Lamentablemente todo lo dicho hasta ahora es falso. Vamos a dedicar varios artículos para hablar en profundidad de un fenómeno preocupante que afecta a los empleados y les impide realizar el trabajo de una forma correcta y saludable.

Según la encuesta de población activa del segundo trimestre del 2014 en España hay 17.3 millones de personas trabajando. De ese número global 6.3 millones han declarado (según la encuesta nacional de salud) que su condición física no les permite desarrollar una actividad normal cotidiana. Traduciendo, el 35% de todos los trabajadores considera que no puede desarrollar su trabajo de forma agradable puesto que el dolor físico dificulta esta actividad.

Es preocupante que este porcentaje vaya en aumento y las medidas pensadas para parar esta tendencia no parecen tener el efecto deseado. Lo que es peor es que en gran medida, los problemas físicos están relacionados directamente con el día a día laboral. Mencionaremos los números específicos en las próximas entradas de este artículo pero como fisioterapeutas que somos lo tenemos muy claro. Los trabajadores se están lesionando (poco a poco) dentro de sus despachos y oficinas.

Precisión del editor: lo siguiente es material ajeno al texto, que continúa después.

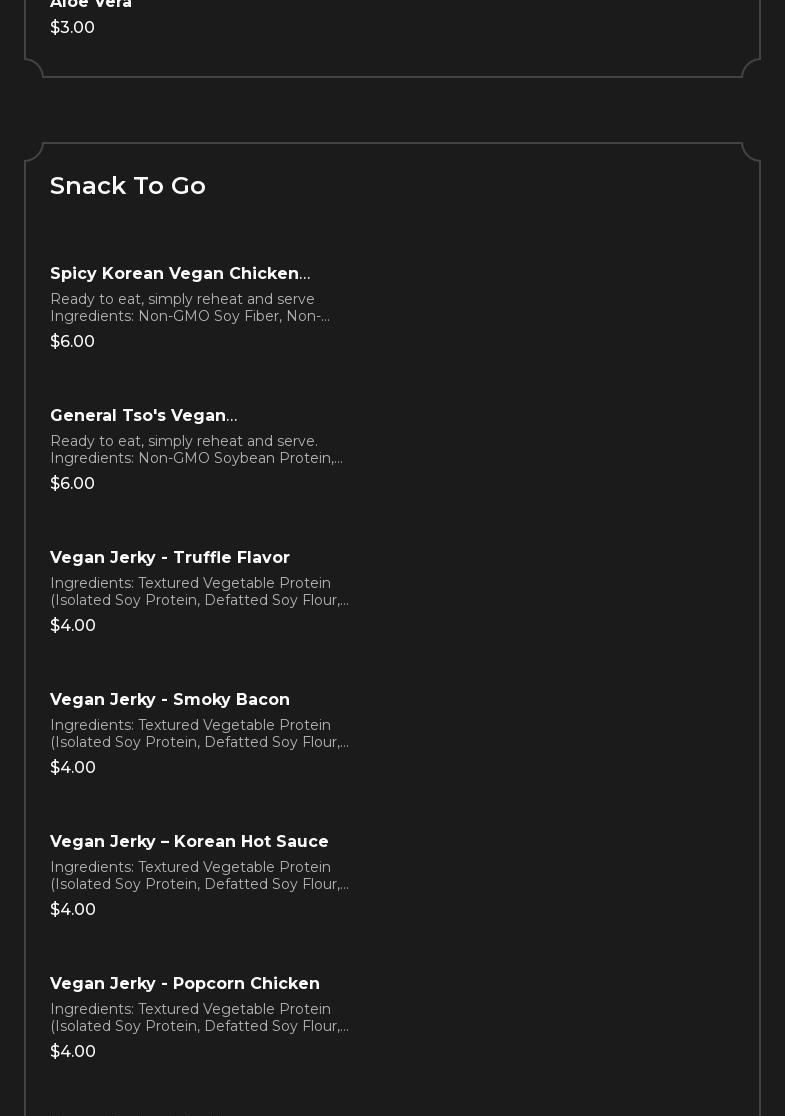Click Spicy Korean Vegan Chicken's $6.00 price
The height and width of the screenshot is (1116, 785).
[x=72, y=341]
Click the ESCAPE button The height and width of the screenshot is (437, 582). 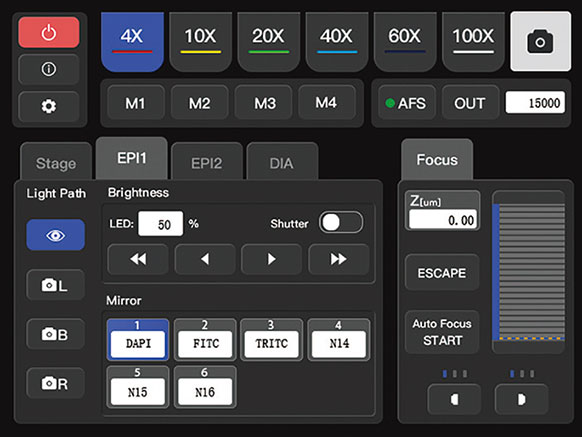(442, 273)
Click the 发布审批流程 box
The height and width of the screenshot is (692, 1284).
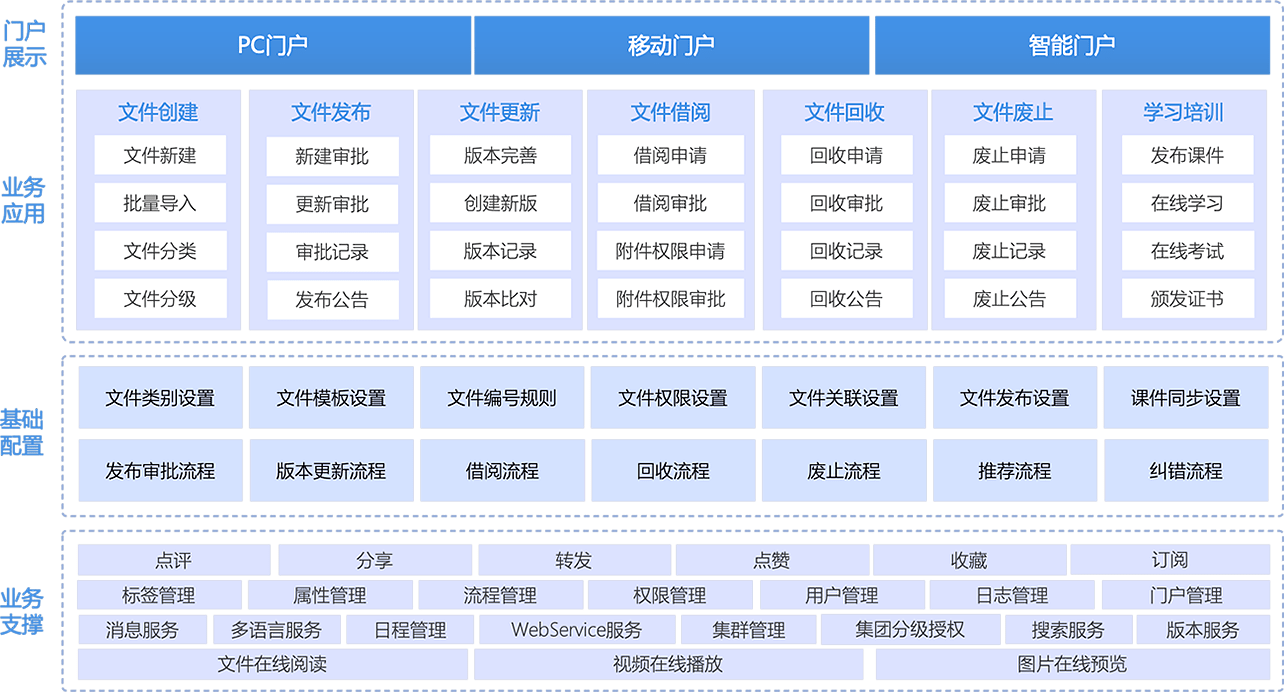pos(160,471)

Por supuesto, no hemos descubierto nada nuevo. Son hechos ya conocidos y queremos analizar ¿Qué se esta haciendo hoy en día en los distintos ámbitos para resolver y remediar este fenómeno?

Empezando por los autónomos que es uno de los grupos más importantes de todos que estamos trabajando actualmente. En este colectivo las medidas ergonómicas y de salud laboral, son mínimas.

En empresas un poco más grandes hay más control y al menos necesitan tener un certificado que confirme que sus empleados están al día con cursos en prevención de riesgos laborales. Empresas más grandes, tienen departamentos específicamente creados para limitar estos riesgos y para prevenir.

Nuestra impresión es que se queda todo en papeleo y burocracia. Incluso en las grandes empresas con departamentos específicos, encontramos temas básicos como por ejemplo sillas deficientes ergonómicamente hablando. Aparentemente la teoría ya se sabe, pero luego, en el momento de hacer los cambios necesarios, empiezan los problemas presupuestarios.

Por último, la medida estrella en las empresas que tienen presupuesto es la cobertura de una sanidad privada para sus empleados. Lamentablemente sospechamos que esa cobertura se hace pensando más en las cuentas de la empresa (desgravaciones fiscales) que en el bienestar real del empleado. Además, cada vez se acepta el hecho de que se trata de una cobertura relativamente mediocre (con relación al alivio de dolores musculoesqueleticos) limitando el tratamiento a una atención de “cables y corrientes” dejando al empleado normalmente con la necesidad de buscar un fisioterapeuta privado al terminar sus 30 sesiones de cableado.

Esperamos que en esta serie de artículos relacionados con este tema ayudará a concienciarnos sobre que se está haciendo mal para que cada vez menos trabajadores se lesionen en sus puestos de trabajo y se pueda reducir de forma eficiente estos riesgos laborales.